Records provided:
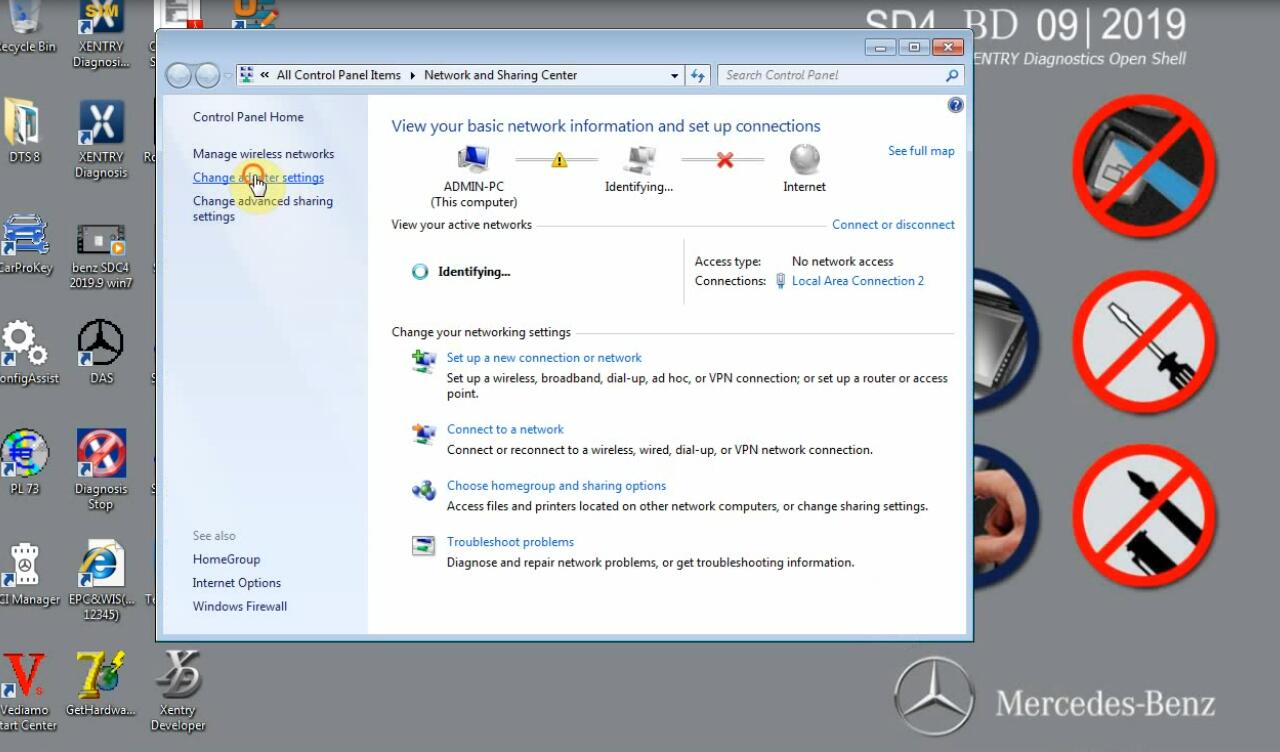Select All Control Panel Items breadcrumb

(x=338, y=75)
--
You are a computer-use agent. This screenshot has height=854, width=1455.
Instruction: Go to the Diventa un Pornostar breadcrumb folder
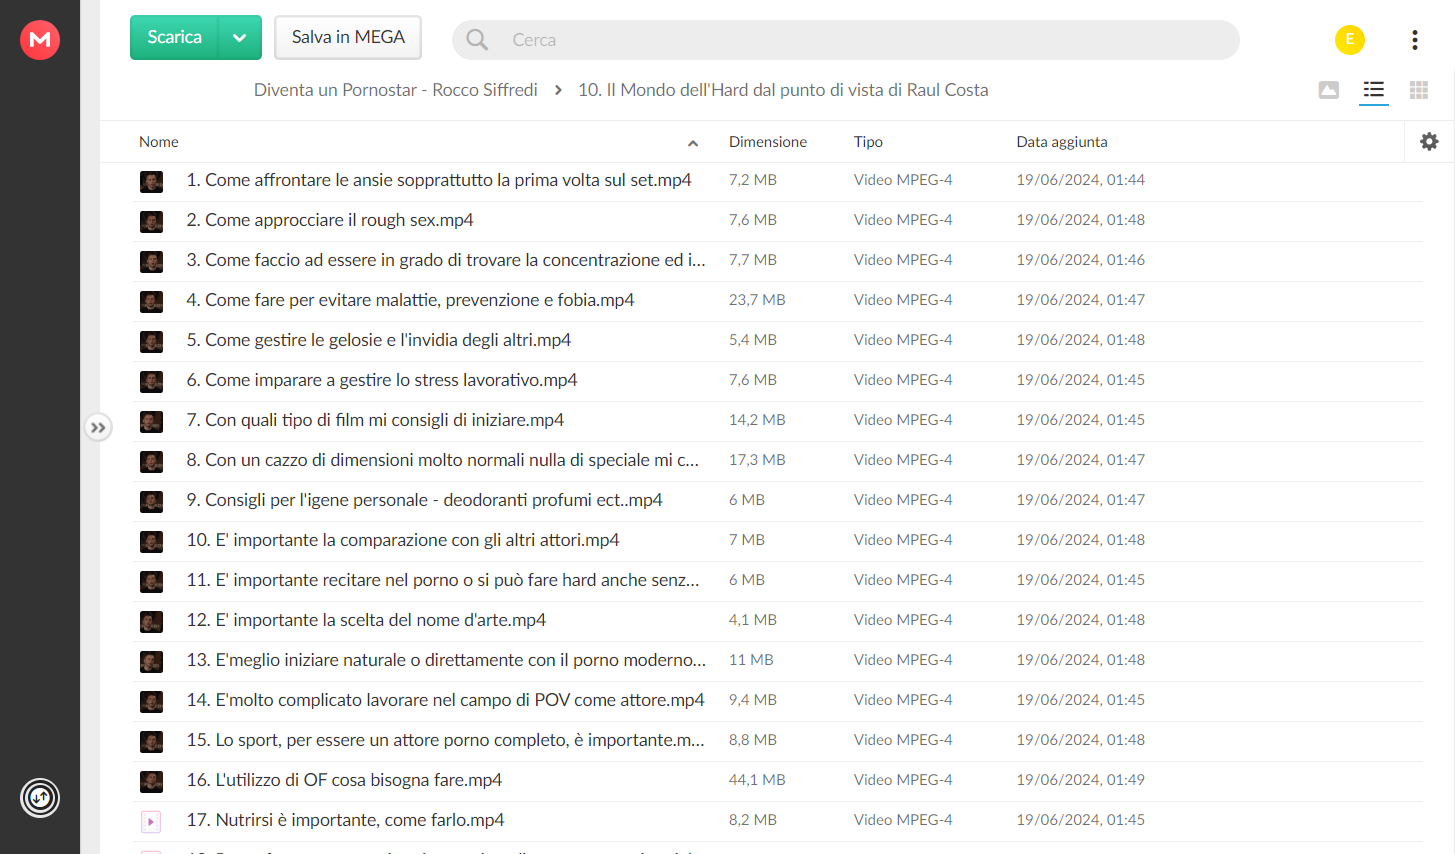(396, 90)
==
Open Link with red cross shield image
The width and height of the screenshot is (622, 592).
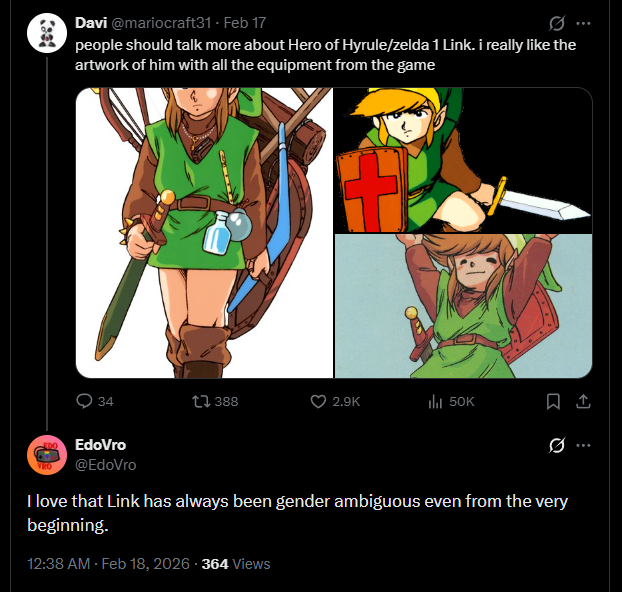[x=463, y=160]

To do:
Collect every line of the records above that contains the word "width", and copy each one in full.

Final result:
You are a computer-use agent. This screenshot has height=854, width=1455.
The width and height of the screenshot is (622, 592).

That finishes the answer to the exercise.